Warning signs show county must change
At the start of 2012, Lawrence County’s government was projected to be in strong financial position over the following 12 months. But the budget isn’t worth the paper it is printed on if the plan isn’t realistic or if officeholders don’t follow it.
Earlier this week the county commissioners hosted a forum to show the individual officeholders exactly where they stand right now and where each department would be at the end of the year if current spending continues unchecked.
The projections show that the county may have a deficit of more than $800,000 at the end of the year, based purely on the trend of current payroll levels.
This review is concerning and changes must be addressed now rather than later.
Although there are some variables, including the fact that the commissioners were factoring out a projected $1 million carryover that should be considered off-limits when it comes to salaries, the report shows a disturbing pattern.
The two months that the report is based on factor in only five of the 26 pay periods the county has this year.
Although there are some seasonal hires in areas like the treasurer’s office, the overall message remains legitimate and that is that the county is still on shaky financial ground. As a whole, the individual officeholders have not done enough to address the biggest expense: salaries.
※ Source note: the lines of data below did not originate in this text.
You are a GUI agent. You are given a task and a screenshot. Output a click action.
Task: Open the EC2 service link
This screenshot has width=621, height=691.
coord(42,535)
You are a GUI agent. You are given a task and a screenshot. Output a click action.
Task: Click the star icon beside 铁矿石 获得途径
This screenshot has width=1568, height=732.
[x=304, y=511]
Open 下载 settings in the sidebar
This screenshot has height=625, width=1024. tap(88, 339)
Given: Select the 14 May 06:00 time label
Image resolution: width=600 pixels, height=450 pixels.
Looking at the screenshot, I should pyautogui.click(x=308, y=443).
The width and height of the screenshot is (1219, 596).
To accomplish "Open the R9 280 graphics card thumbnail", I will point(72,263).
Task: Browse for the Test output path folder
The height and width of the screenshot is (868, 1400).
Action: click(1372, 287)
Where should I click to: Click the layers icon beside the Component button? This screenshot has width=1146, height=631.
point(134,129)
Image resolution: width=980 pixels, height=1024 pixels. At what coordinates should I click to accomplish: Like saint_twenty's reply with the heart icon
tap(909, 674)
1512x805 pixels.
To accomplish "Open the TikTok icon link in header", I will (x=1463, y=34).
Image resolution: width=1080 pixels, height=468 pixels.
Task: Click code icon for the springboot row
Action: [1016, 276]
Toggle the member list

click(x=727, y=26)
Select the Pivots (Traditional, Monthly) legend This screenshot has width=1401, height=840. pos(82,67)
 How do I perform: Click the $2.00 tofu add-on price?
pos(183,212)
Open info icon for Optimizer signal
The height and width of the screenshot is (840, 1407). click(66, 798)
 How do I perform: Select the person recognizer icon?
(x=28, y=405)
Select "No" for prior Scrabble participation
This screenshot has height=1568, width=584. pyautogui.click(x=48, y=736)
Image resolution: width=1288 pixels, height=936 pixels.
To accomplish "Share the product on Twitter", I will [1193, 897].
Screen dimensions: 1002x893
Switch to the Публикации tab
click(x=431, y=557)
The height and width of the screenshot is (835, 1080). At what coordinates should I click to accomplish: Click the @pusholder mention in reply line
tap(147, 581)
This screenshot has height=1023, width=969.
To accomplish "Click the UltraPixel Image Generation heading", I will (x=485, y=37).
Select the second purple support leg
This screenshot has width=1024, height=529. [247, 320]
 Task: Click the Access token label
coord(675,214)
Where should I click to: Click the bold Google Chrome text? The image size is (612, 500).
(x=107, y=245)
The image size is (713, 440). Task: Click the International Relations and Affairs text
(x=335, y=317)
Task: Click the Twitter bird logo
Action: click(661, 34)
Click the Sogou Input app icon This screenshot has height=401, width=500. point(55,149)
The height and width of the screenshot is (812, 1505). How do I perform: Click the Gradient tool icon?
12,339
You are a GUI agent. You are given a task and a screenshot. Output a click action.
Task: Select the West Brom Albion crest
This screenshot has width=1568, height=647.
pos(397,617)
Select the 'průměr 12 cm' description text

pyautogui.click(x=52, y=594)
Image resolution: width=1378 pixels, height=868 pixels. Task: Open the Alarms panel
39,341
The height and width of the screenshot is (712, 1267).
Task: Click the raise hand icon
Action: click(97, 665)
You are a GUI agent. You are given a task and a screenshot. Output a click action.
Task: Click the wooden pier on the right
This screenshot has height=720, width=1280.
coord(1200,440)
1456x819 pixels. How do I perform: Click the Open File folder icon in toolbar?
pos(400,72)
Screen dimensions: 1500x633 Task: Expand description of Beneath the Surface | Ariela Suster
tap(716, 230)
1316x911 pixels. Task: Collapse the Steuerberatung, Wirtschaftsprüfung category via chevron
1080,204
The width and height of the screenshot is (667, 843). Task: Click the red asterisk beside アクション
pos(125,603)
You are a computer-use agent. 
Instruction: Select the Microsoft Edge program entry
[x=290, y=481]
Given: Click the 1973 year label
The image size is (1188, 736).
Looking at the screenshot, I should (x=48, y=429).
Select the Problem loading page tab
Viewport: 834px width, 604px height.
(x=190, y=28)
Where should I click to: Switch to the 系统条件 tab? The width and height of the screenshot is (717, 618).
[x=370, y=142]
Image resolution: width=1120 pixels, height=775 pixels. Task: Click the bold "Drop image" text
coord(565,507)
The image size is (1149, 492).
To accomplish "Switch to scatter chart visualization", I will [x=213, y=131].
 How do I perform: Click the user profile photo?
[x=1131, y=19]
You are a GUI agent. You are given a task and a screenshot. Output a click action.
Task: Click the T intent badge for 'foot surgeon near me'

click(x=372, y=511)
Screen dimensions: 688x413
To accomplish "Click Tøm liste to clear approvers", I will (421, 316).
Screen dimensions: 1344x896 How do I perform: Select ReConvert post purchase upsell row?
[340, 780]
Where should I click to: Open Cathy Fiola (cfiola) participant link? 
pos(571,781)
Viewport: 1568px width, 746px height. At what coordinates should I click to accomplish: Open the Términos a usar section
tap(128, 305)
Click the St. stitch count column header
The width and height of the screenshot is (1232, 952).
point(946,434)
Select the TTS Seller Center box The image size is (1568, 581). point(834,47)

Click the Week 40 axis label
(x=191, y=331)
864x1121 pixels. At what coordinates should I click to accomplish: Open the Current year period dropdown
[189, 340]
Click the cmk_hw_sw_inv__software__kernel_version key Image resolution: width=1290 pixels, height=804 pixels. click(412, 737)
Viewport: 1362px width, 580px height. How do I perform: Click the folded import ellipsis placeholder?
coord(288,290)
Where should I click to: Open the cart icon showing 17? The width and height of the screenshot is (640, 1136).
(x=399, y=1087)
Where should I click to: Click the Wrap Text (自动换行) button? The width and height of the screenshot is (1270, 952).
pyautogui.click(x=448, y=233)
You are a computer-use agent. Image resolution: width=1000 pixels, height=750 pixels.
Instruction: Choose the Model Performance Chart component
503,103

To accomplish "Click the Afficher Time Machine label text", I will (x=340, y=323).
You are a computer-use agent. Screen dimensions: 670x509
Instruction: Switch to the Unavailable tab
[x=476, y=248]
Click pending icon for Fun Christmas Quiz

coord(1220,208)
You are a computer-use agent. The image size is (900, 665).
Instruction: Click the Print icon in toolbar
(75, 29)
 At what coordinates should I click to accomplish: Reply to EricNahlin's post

The commissioners deserve credit for the fact they are keeping the focus on this now rather than waiting until the fall, which has been the common practice in past years.
The officeholders have to take responsibility for this — and the commissioners have to ensure they do — and start living within a plan that projects a realistic outcome.
Cutting expenses on paper alone will not accomplish anything and reality will catch up with our county this fall or sooner.